This week’s Medical Mysteries column in The Washington Post tells the story of a woman who lived with debilitating vertigo and odd tinnitus. Baltimore's Rachel Miller lived with dizziness, the exaggerated sound of her heart and breathing and even anomalies with her vision for five years before she was diagnosed and treated. Many of the doctors she saw dismissed her symptoms as psychosomatic and Miller even went through a period when she stopped seeing doctors for her condition. Miller described her travails this way:

“I had started to feel like a person in one of those stories where someone has been committed to a mental hospital by mistake or malice and they desperately try to appear sane,” recalled Miller, now 53. She began to wonder if she really was crazy; numerous tests had ruled out a host of possible causes, including a brain tumor. Continuing to look for answers seemed futile, since all the doctors she had seen had failed to come up with anything conclusive.

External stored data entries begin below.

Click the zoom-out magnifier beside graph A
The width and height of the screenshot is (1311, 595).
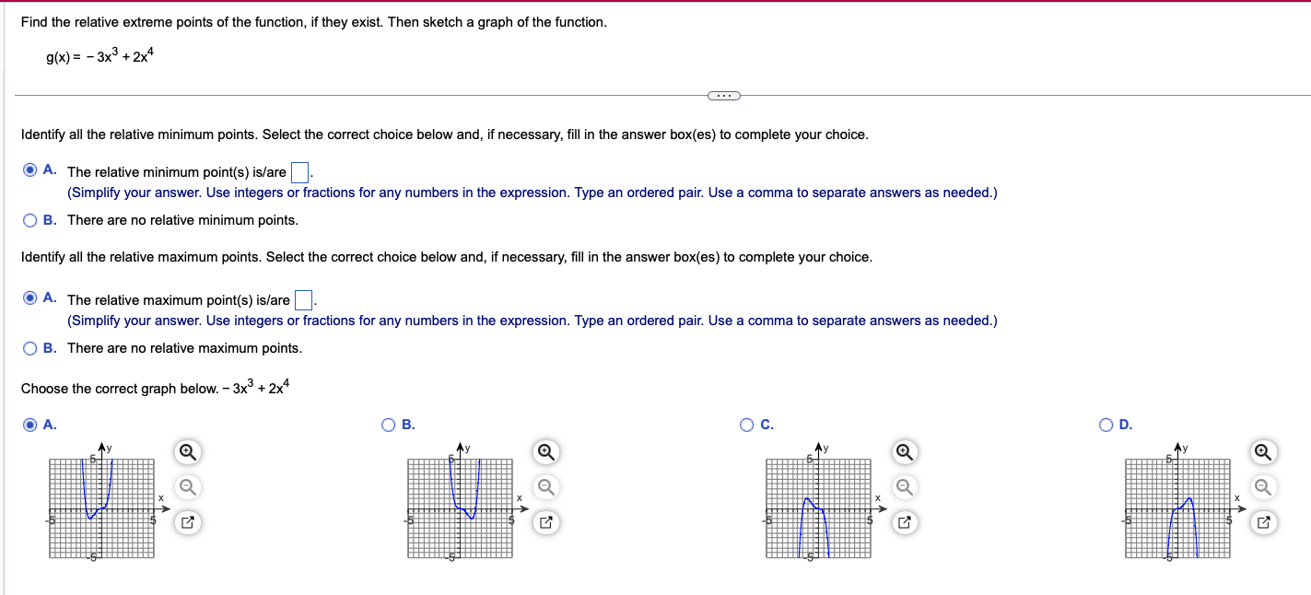[x=187, y=485]
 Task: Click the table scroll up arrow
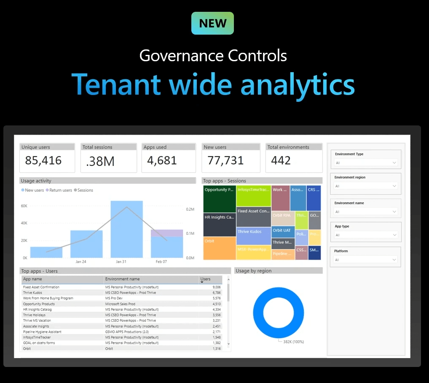(x=229, y=279)
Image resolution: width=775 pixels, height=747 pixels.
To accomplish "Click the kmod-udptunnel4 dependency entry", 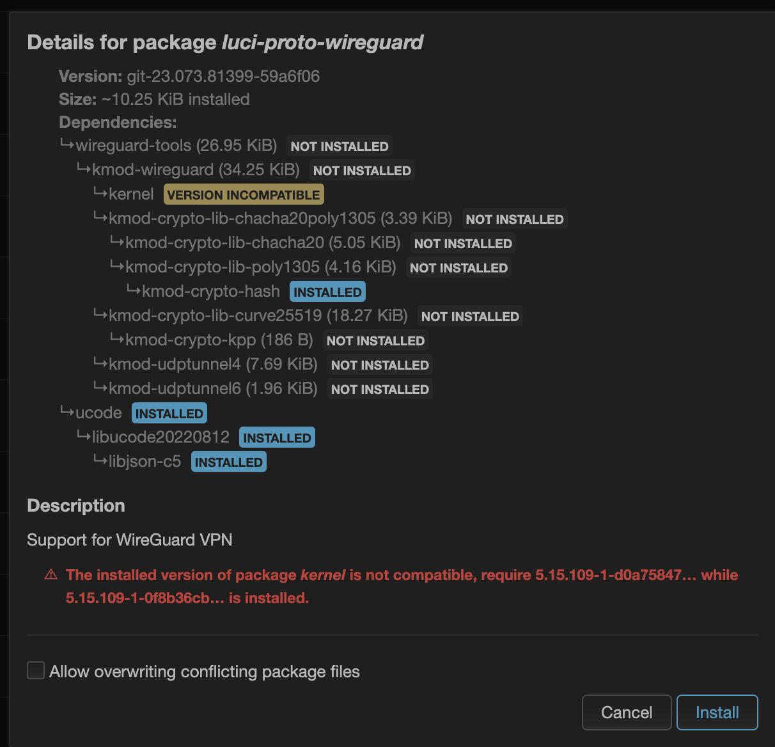I will [213, 365].
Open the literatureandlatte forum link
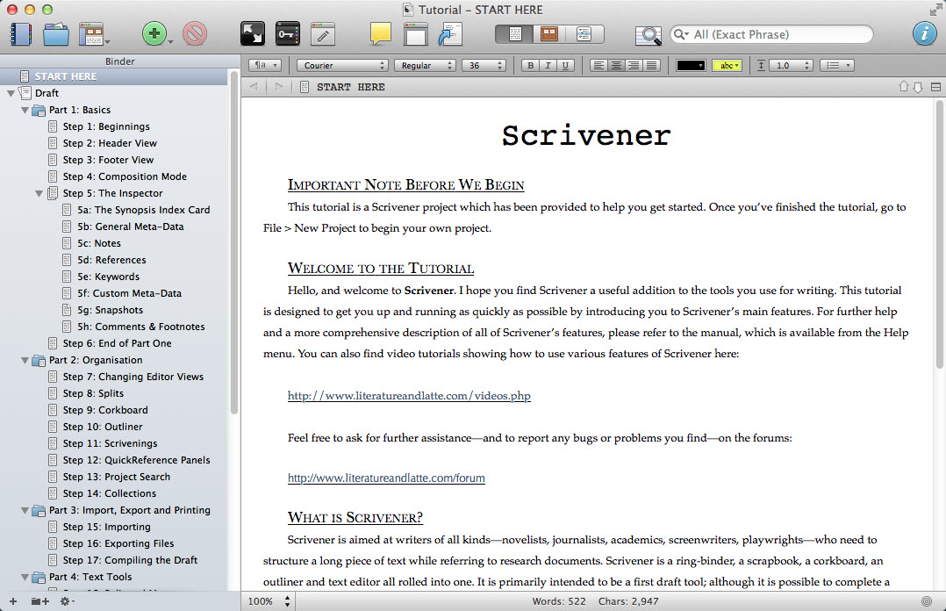The width and height of the screenshot is (946, 611). coord(386,478)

But then she went to see David Zee, MD, who diagnosed her strange symptoms as a rare disorder called superior canal dehiscence syndrome (SCDS), when a small hole or a thin area of the temporal bone allows the fluid of the inner ear to touch the brain, transmitting sounds from the rest of the body, like our heartbeat or breathing, or even the movement of our eyeballs. John Carey, MD, operated on Miller, filling the small hole with bone and other tissue from the skull. As the piece notes, both Carey and Zee trained with Lloyd Minor, MD, now dean of the Stanford School of Medicine, when he was at Johns Hopkins University. Minor discovered SCDS in 1995 and developed the surgical treatment that Miller subsequently received in 2012.

Miller has recovered now, with only occasional problems when she gets a cold. But her story points out how difficult it can be to diagnose rare medical problems.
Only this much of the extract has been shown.